Many persons want a better world. Not enough persons want to be better people. The quote floated by my line of sight this week. It poked like a thorn Like seeing the crack in the glass It leaped like perhaps true hard things do. Do most people desire a better world? It would seem so. Yet the definition of what it means to have a better world Is itself a break in the vessel, where the evil gets in, a break that leaks, ruins. Vader, Pilate, Herod, fictional and non-fictional despots seem to think they are making a better world. Many good and middle people want a better world. But is the second half true as well? Do few persons desire to be better people?

It is fruit and serpents it is the thorns, the fractures of “normal.” We don’t do the hard things, we shout with the crowd, we run from our commitments, we humblebrag about our dragon skins. We seek high after high, distraction after distraction, mean girls mean girl mean girls too. And then there is the comfort steering around the shame, the bliss of the discharge of blame. We crack the cracks rather than repair the potholes.

The conviction in the quote about seeking better worlds without becoming better ourselves, it comes from a deep reading of Scripture and an intentional life with God. It rises from a sensibility of hope – the hope nurtured by the Spirit of God in the easy and hard times. Hope that as St. Augustine says has two beautiful daughters: Anger that things are the way they are, and Courage to see that they do not remain as they are.

The world of kid fears and principalities and trends meets God in human flesh and yells – crucify him. The fully human human God’s intention for the better world living breathing celebrating loving us. And our response is to crucify and repeat. Waring madness, racism, antisemitism. Quiet in the face of evil is evil. Not to turn is to turn. Anger, the child of hope, fires. Regret stirs. Courage, the child of hope, I pray, kindles: turn us to him, to his cross, turn to a better us.

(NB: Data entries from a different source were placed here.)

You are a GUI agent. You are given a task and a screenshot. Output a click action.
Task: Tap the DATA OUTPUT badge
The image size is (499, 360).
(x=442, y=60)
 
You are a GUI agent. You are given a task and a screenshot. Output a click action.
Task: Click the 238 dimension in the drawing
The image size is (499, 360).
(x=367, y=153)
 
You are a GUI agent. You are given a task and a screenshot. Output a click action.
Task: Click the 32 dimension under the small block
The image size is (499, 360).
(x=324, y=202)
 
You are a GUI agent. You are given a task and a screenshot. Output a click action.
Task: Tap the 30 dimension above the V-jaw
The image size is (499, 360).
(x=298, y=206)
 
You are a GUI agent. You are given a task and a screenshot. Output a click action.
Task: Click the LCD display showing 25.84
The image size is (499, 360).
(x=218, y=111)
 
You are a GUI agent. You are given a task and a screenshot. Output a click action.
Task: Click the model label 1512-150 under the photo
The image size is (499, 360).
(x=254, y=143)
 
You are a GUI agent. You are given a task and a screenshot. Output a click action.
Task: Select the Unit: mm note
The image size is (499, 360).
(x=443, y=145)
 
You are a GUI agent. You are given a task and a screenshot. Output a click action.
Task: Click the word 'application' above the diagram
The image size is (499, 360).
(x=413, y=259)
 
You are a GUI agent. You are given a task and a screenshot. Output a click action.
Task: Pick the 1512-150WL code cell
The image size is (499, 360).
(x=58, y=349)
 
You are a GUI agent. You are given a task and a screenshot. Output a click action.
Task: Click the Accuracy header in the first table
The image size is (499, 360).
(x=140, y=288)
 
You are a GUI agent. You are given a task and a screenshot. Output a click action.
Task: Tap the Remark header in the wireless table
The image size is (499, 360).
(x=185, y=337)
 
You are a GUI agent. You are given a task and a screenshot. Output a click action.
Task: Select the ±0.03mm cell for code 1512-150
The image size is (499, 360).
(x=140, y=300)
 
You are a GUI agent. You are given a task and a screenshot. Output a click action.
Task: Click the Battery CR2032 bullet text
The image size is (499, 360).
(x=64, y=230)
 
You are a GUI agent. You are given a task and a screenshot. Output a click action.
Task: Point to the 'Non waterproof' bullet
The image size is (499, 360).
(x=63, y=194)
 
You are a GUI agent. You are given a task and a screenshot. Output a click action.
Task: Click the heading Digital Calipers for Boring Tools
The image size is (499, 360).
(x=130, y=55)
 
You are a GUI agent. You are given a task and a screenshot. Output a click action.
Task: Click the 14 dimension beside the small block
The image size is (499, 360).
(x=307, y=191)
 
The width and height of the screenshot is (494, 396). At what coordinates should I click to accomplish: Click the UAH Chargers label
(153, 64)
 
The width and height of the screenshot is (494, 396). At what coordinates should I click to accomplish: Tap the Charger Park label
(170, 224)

Anger and courage’s mother is clarity, is truth. Today we hold up the mirror and the bright light, we re-embody the path of Jesus and his violent rejection. In his death Evil tries to crush the love he is and offers with our hands. We say that he dies for our sins. Of course, he does. Something must bridge the gap, and it is this very tragedy that interrupts the madness. There are a zillion theories and all of them may only get slivers of the truth right. We may never know exactly how or why but we are assured by word and experience that this terrible moment sets us free, opens our eyes to the way between wanting a better world and becoming better people.

Does God love us and forgive us from the worst of us? Yes. To all for whom selfish ideas around the mysterious truth of this day have been used to shame, harass or abuse, I kneel at the cross and say: I hear your pain, and on behalf of the universal church, I am sorry. The utter exposure of the passion must change us, turn around how we see and how we act in the context of all wonton destruction of God’s beloved, it should turn us in voice and action away from cruelty and dehumanization. In Holy Week we are called to brave the desolation, to get in close to the beings and places under the bloody grind of evil. We are to go where Jesus is.

I invite all of the Jesus followers, and the Jesus curious, to make the commitment to the journey of Holy Week. If you haven’t tried it before, I invite you to begin. It changes me for truth and courage and release and hope every year. For ages and ages, this is how the people who seek to follow Jesus into becoming a better world and better people do just that. This is how we enter the mystery, with the very heartbeat and hands and voices of the neighbor and the stranger. This is how we re-member the holy and great cosmic story. Make your way, in whatever way you can, enter the Shadows, Maundy, Good Friday, And then we can truly share the first hope of Easter. Time after time this week lays bare the judgment of the set of statements I began with. Do we seek a better world? Do we seek to be better people?